The impact of furloughs on Fort Detrick’s 1,350 Army civilian employees reaches beyond their wallets.
Workers such as Matthew Diggs face a forced day off without pay each week through the end of summer because of sequestration.
Diggs, of New Market, works for the U.S. Army Medical Materiel Agency in medical logistics. His first furlough day is scheduled for Friday.
Diggs called the furlough “a raw deal” brought on by lawmakers who will not feel the deep cuts caused by what he called Congress’ “nondecision.” With less money coming in over the summer, Diggs said he, his wife and two stepchildren will likely forgo a summer vacation and possibly put off some home repairs.

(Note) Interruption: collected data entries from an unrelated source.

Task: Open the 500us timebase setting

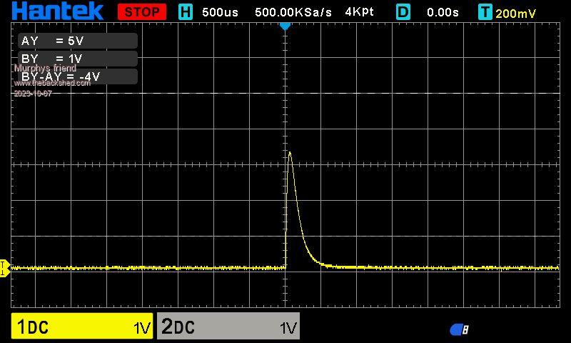Action: click(x=221, y=12)
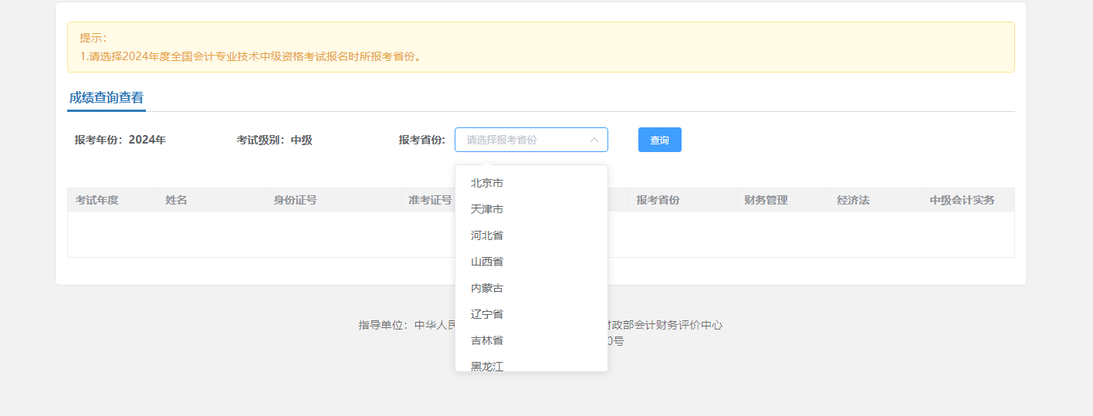
Task: Click the 报考省份 table column header
Action: click(658, 200)
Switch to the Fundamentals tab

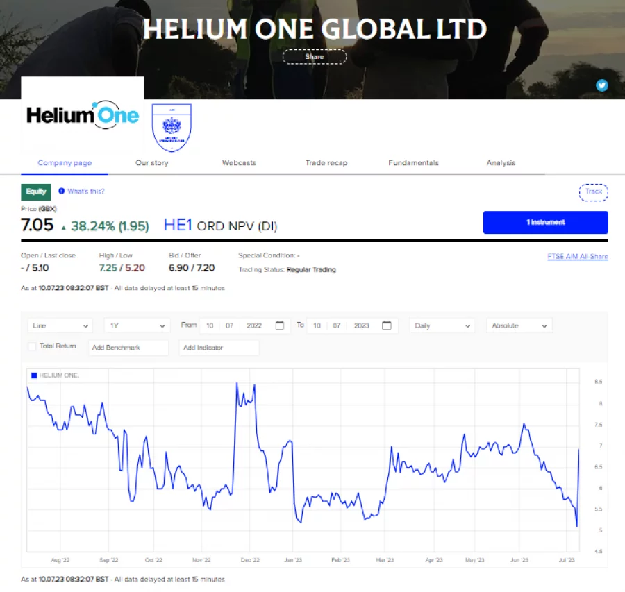tap(413, 162)
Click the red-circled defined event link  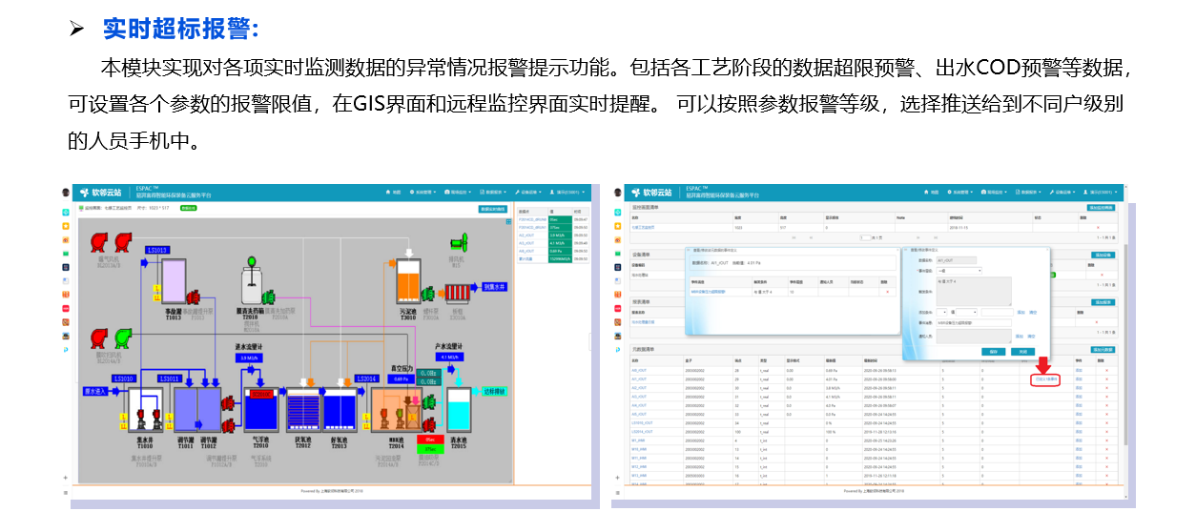click(x=1045, y=379)
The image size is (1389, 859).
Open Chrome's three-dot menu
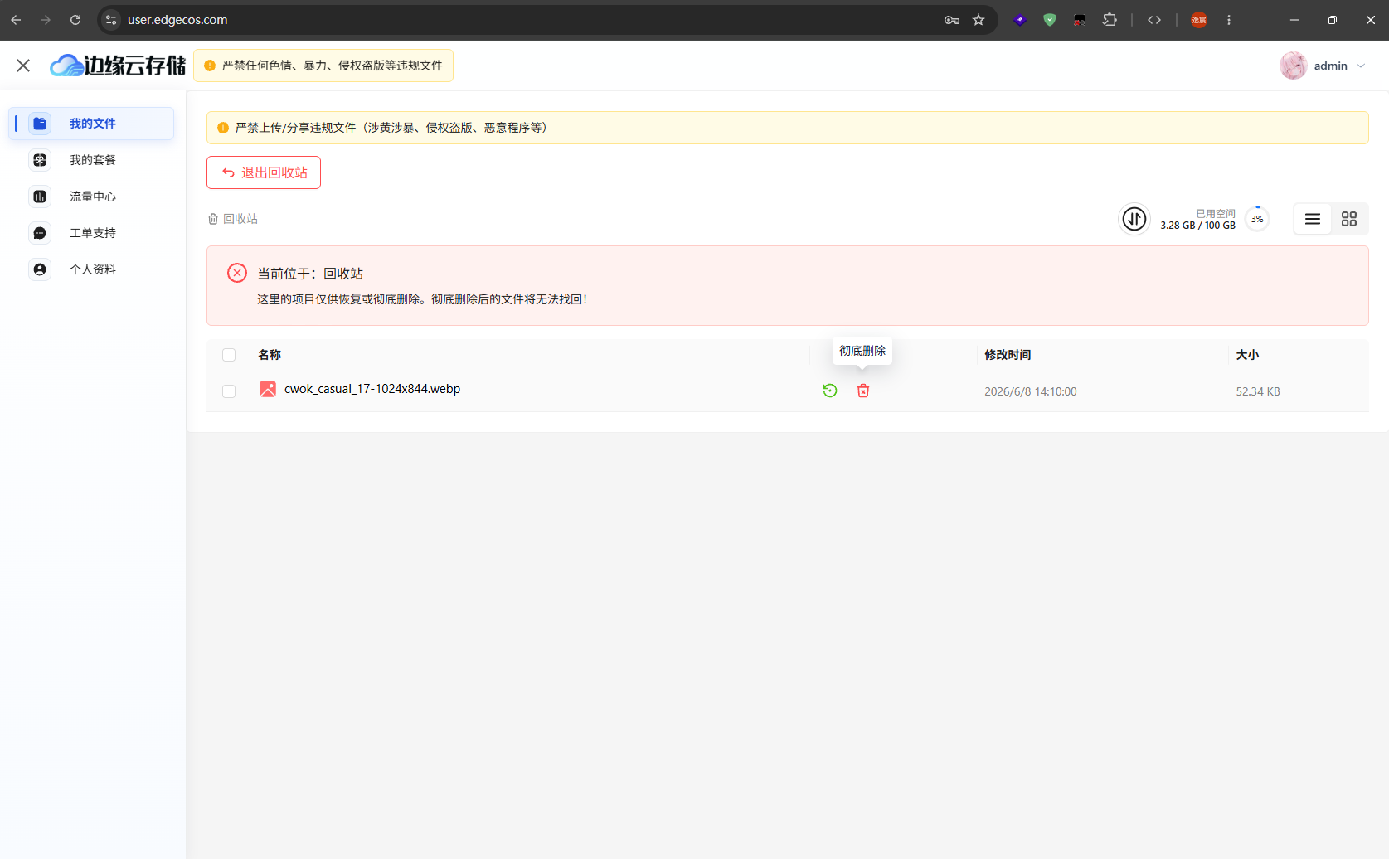[x=1229, y=20]
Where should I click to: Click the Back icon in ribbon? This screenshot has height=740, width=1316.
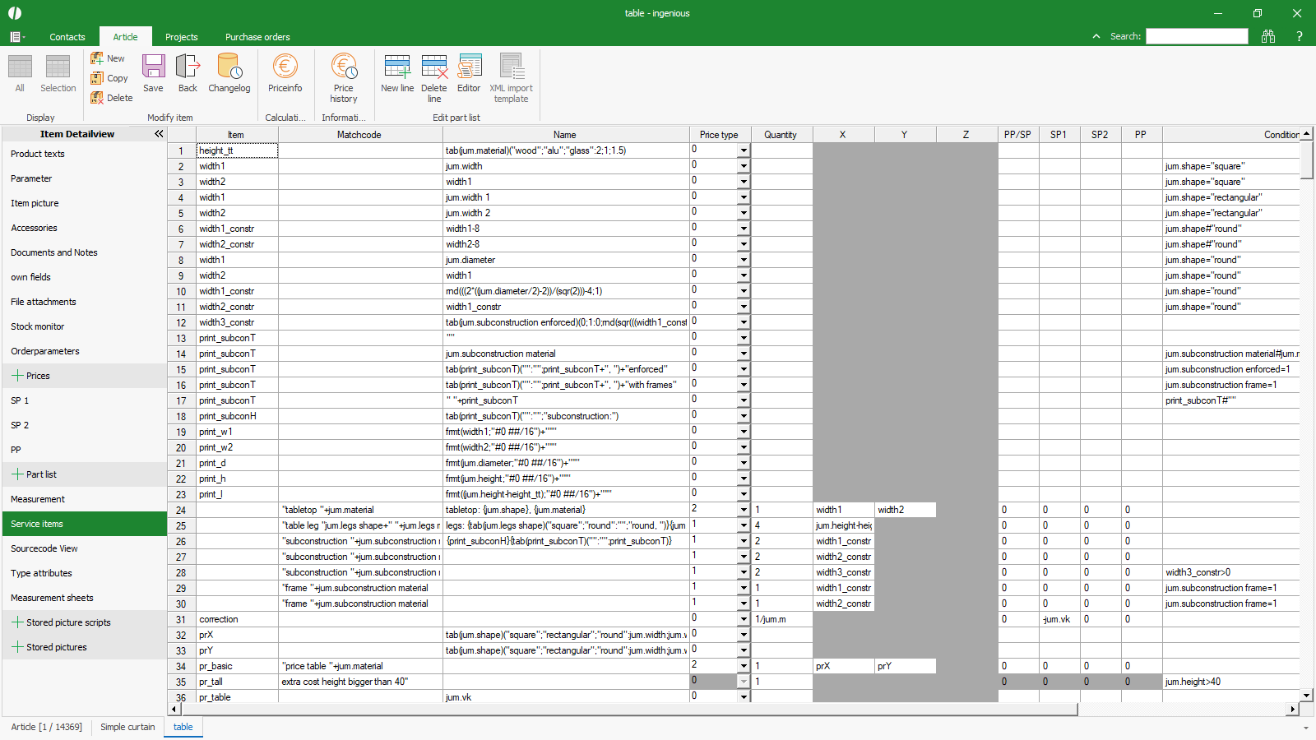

“We didn’t ask to give up our salary,” he said. “In the end, it’s not even for a good cause. There’s no winner in all this.”
That sentiment was shared by Maria Gonzalez, an accountant at USAMMA. She and her husband, who also works on the post, also face their first furlough day Friday. The couple traded in a sport utility vehicle for a smaller sedan that uses diesel, cut out cable TV and made adjustments to income tax and retirement benefit withholdings.
The couple’s nearly year-old daughter will spend a day less in day care each week for the next couple of months, but that wasn’t enough. Gonzalez tried unsuccessfully to get a discount during the furloughs.
“We’re being penalized because Congress couldn’t budget,” she said. “Now I have to change my lifestyle.”
As civilian Detrick employees brace for the immediate effects of salary cuts, workers outside the post’s gates said it is hard to forecast what the furloughs will mean to them.
Shamim Ahamad, manager at Poblano’s Grill on Rosemont Avenue, said business has been OK so far this week. With most of the restaurant’s customers coming from Detrick, he is “a little bit worried.”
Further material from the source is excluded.